Pygmies aside, my favourite track here has shifted from the obvious strutting, funky charms of the opener ‘Chameleon’, which has a great, great groove, but never really gets to go anywhere for me* to side 2 opener ‘Sly’, named of course for Sly Stone.
Just a brief history pause here folks, Herbie Hancock was the keys player for Miles Davis 2nd Great Quintet which arguably cut one of the most mind-bending and game-changing LPs in music, never mind just jazz**, In A Silent Way. Hancock took no part in the Bitches Brew band but was back in train for 1972’s On The Corner, arguably one of the most confrontational, far-ahead of its time and outright difficult LPs ever made**. Head Hunters was released almost a year to the day afterwards in 1973 and ironically has a lot more of Bitches Brew in it than it has On The Corner.
Miles Davis in his autobiography^ attributed the major changes in his music around this time to the influence of Jimi Hendrix and Sly Stone – both of whom he was introduced to during his one year marriage to Betty Davis. So coming around again, you can really hear Sly Stone’s influence in Head Hunters. Ironically the track that bears his name is probably the most jazz track on the album. The funkiness of the intro is never allowed to settle down and expand, before we’re off into mellower, then frenetic sections. In fact the band really hit the frantic button later on, Bennie Maupin’s sax squonking and wheeling regardless above the beat, before lapsing back into the laid-back funk opening right at the end. The overall effect is somewhat akin to watching a classic Blaxploitation film squeezed into 10:16.
The last track, ‘Vein Melter’ has a definite echo of ‘In A Silent Way’ about it. It’s a gentle, subtle come down on what’s gone before it. Hancock plays so delicately over the top of the slight stop-start bass, drums and percussion here, it does sound like melting. It’s a track I’ve neglected a bit really and one that definitely merits some more time being spent on it.

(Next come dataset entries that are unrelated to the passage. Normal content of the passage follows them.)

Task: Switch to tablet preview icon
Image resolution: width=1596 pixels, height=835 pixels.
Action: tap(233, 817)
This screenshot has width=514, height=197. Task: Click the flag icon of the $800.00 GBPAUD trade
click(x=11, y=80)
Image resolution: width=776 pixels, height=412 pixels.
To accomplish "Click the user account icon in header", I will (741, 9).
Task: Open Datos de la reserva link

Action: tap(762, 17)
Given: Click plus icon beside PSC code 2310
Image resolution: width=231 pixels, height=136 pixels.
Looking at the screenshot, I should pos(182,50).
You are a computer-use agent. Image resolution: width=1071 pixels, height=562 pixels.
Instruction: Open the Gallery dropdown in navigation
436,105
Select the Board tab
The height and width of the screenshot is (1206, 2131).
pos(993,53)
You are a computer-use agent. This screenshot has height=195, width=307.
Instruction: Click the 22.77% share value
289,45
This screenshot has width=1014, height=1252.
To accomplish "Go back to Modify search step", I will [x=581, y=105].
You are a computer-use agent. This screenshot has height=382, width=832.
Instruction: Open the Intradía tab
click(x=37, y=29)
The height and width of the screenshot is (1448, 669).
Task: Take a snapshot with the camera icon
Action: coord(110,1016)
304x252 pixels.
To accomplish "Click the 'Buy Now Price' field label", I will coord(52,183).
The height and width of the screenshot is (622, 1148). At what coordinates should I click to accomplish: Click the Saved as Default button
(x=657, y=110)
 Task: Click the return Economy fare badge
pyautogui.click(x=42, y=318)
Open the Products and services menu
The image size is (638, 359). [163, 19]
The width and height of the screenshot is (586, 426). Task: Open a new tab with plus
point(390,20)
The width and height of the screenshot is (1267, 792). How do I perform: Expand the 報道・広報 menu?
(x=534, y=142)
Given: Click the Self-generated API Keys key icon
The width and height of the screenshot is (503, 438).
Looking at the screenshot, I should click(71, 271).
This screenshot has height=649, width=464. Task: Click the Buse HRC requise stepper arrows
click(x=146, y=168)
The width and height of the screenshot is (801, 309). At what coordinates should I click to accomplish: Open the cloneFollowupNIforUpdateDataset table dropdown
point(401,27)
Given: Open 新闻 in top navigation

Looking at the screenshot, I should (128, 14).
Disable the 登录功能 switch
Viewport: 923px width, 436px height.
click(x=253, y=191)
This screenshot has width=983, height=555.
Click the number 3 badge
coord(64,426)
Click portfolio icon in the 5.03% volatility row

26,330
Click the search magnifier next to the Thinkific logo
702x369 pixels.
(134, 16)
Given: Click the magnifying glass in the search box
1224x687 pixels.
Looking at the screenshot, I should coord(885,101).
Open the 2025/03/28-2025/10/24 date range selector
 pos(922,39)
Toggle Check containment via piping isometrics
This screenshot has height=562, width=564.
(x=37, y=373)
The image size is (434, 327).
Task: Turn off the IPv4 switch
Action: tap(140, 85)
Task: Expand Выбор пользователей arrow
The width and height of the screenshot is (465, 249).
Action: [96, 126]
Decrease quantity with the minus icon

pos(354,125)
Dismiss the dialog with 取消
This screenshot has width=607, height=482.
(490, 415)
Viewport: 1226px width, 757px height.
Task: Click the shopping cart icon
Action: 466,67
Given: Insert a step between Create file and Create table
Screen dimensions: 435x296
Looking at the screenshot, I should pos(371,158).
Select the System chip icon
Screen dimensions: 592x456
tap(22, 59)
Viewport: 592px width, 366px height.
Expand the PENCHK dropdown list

Forgetting individual tracks the whole LP has a really good sound to it, the band are, as you’d expect absolutely top-notch and Hancock’s playing in particular is brilliant, as is his choice of instruments, the bass line of ‘Chameleon’ being played on an ARP synthesizer for example as well as liberal sprinklings of the Wurlitzer electric piano and the Hohner clavinet, both of which I’m a real sucker for.
I really like Head Hunters, pygmies notwithstanding, but for all the great playing and the fun on display it sits in the ‘really good’ category and not the ‘mind-shatteringly brilliant’ category, I’m not huge on jazz-funk and for all the groove and strut on show here, there’s not the depth of feeling I really crave and that the very best jazz can deliver.
277 Down.
*I only found out that there was a 2 minute 7″ single version of this today. I would have thought it was some job editing a 15:42 minute track down to 2:51 and I was ready to be astounded, but basically all they did was turn off the tape after 2:51 – just before it starts to get good.
**A hell of an LP that I’m nowhere near good enough to write about it yet.
^MIles (1989) Miles Davis with Quincy Troupe: Great book by the way.